Before going any further take a moment to figure out exactly what we did to create our new character vector with date and time information. What two new functions did we use? What were our inputs?
Now we can use the as_datetime
function to convert our character vector into a special kind of date object. Remember we use the $
operator to add new variables (columns) to a dataframe.
# convert our charcter vector to a date/time obejct and assign the output to a new variable in our dataframe. The format argument is where we tell R how the date is arranged.
t_air$dt <- as_datetime(d,format = "%Y_%j_%H_%M")
# have a look at our new date and time column
head(t_air$dt)
## [1] "2016-06-29 18:30:00 UTC" "2016-06-29 19:00:00 UTC"
## [3] "2016-06-29 19:30:00 UTC" "2016-06-29 20:00:00 UTC"
## [5] "2016-06-29 20:30:00 UTC" "2016-06-29 21:00:00 UTC"
# use the month function to create a month variable
t_air$month <- month(t_air$dt)
We used the as_datetime
and month
functions above. Now we can use the functions from the dplyr package to aggregate our date to monthly values. In addition to these new functions, we’ll be using a new operator %>%
to send the output from one command right into the next, this is called piping.

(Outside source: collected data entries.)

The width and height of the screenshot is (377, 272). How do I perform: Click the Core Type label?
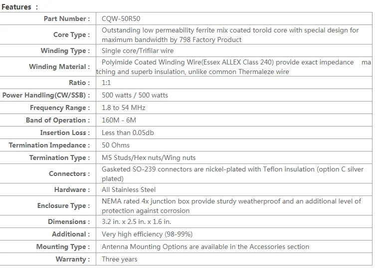pos(71,35)
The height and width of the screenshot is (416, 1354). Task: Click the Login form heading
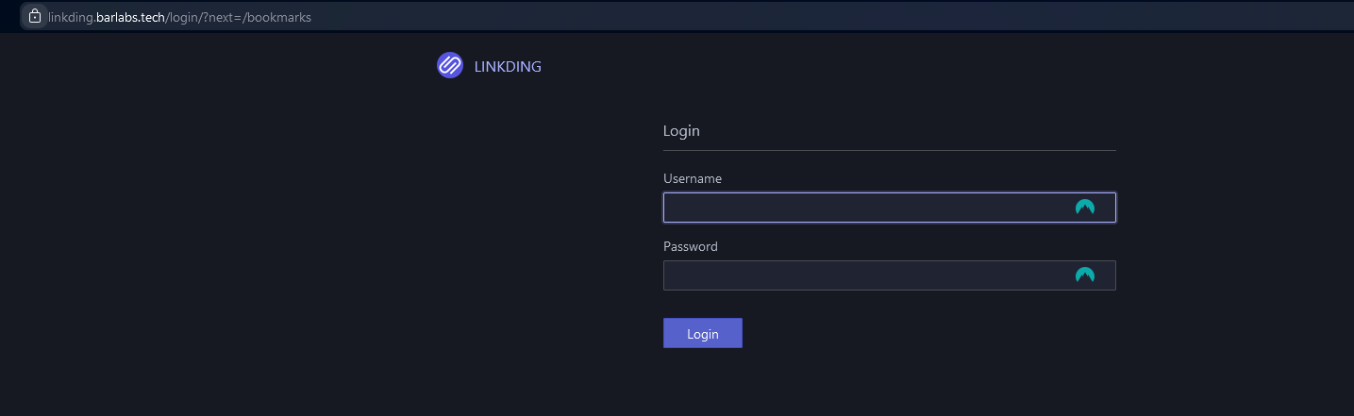point(681,131)
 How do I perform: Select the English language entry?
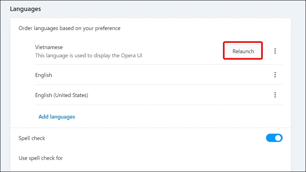(44, 75)
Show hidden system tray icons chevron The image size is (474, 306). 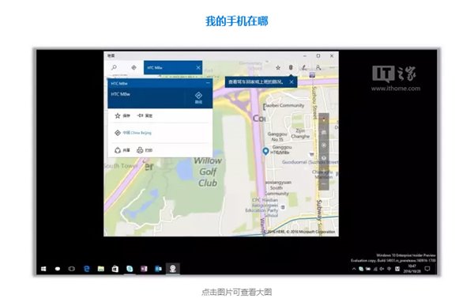pyautogui.click(x=354, y=269)
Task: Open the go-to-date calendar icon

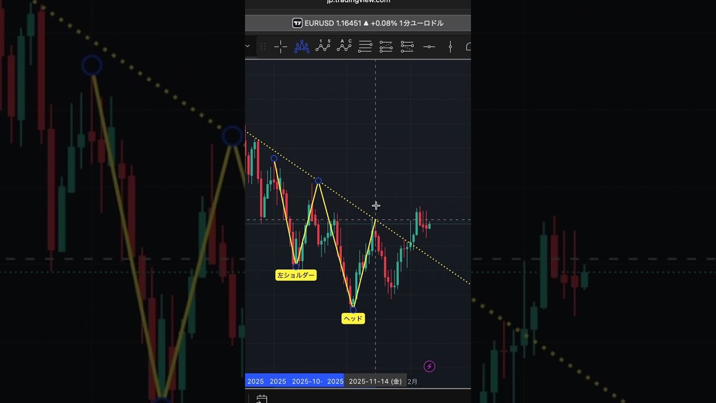Action: (x=262, y=399)
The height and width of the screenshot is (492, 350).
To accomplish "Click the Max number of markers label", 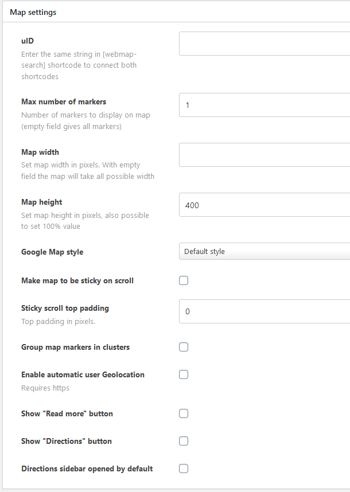I will [x=64, y=101].
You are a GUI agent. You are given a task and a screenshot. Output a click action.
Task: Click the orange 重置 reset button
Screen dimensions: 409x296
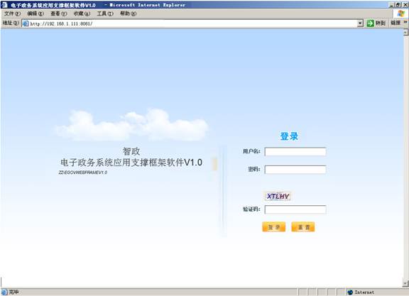(x=303, y=227)
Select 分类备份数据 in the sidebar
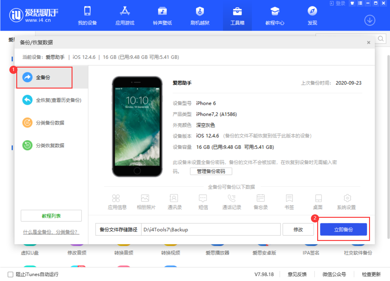This screenshot has height=281, width=390. pos(50,123)
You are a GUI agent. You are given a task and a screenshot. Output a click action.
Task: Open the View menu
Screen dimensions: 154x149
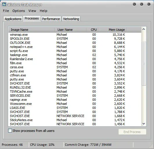[x=32, y=11]
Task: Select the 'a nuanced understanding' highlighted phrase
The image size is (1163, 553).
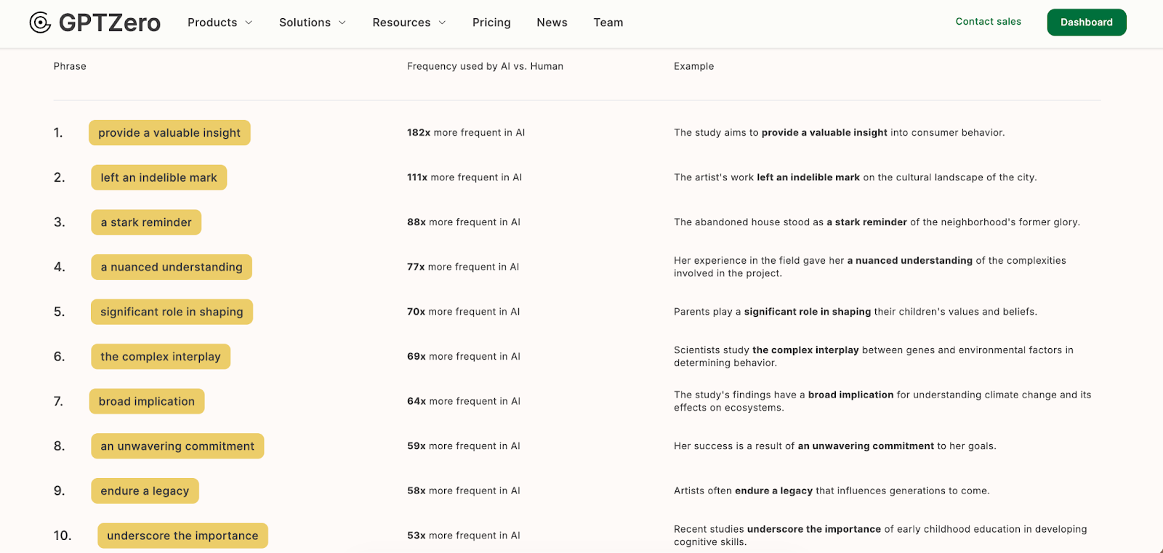Action: tap(172, 267)
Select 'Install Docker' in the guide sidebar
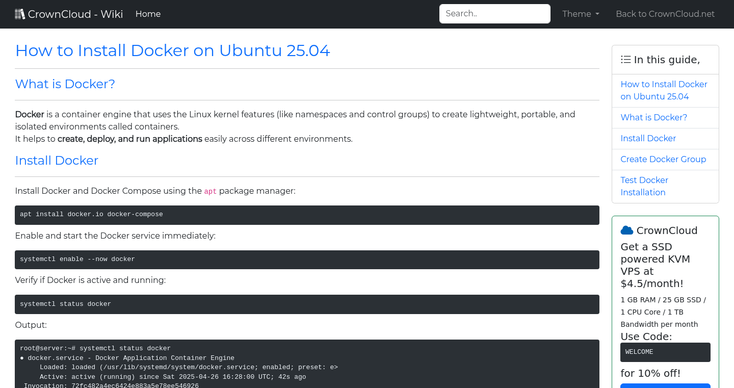The image size is (734, 388). click(648, 139)

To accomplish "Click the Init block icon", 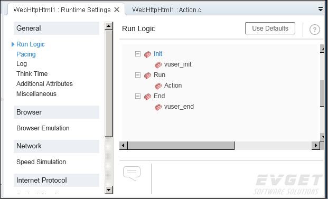I will point(147,54).
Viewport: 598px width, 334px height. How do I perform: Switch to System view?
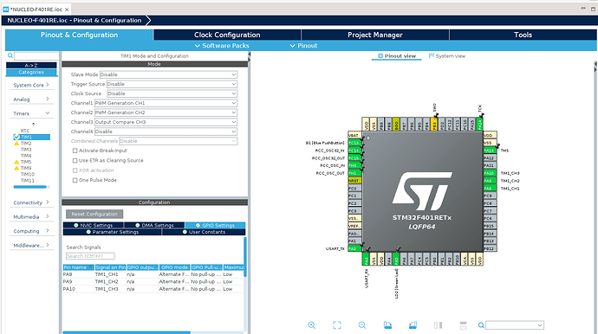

# create a new object called t_month that is identical to our t_air dataframe and pipe it to the next line
t_month <- t_air %>%
# group the data by year, month, site, and sensor height, and pipe to the next line
group_by(year,month,site,sensorZ) %>%
# summarize data - calculate the mean and standard deviation for number of observations for each month
summarize(t_mean = mean(Temp,na.rm=T),
t_sd = sd(Temp,na.rm=T),
n_obs <- n())
# check out the new data frame
head(t_month)
## # A tibble: 6 x 7
## # Groups: year, month, site [6]
## year month site sensorZ t_mean t_sd `n_obs <- n()`
## <int> <dbl> <fct> <int> <dbl> <dbl> <int>
## 1 2016 6 hd 700 10.3 3.51 59
## 2 2016 7 hd 700 12.0 5.41 1488
## 3 2016 7 ld 700 11.8 5.19 1462
## 4 2016 8 hd 700 12.6 5.69 1488
## 5 2016 8 ld 700 12.6 5.51 1488
## 6 2016 9 hd 700 4.55 5.28 1440
For our assignment this week we will continue to work on data manipulation skills. You will be working in pairs this week.
Read in the netR.csv data file from the Arctic Data Center webpage (net radiation, as from Lab1).
Calculate average daily incoming shortwave radiation for each site (high- and low-density) and sensor height (1m and 8m). (Hint - do you need to use the as_datetime
, or as_date
function?)
Use the plot
, lines
, and legend
functions to create a graph showing mean daily incoming shortwave radiation for the month of June 2017. The graph should have four lines, one for the 1m and 8m measurment at the high- and low-density sites. Be sure to label the axes appropriately and distinguish between the different sites and measurments heights.
Save your solutions as a single R script on your network folder ‘lastname_lastname_lab3.R’ in your lab folder on the network by next Friday.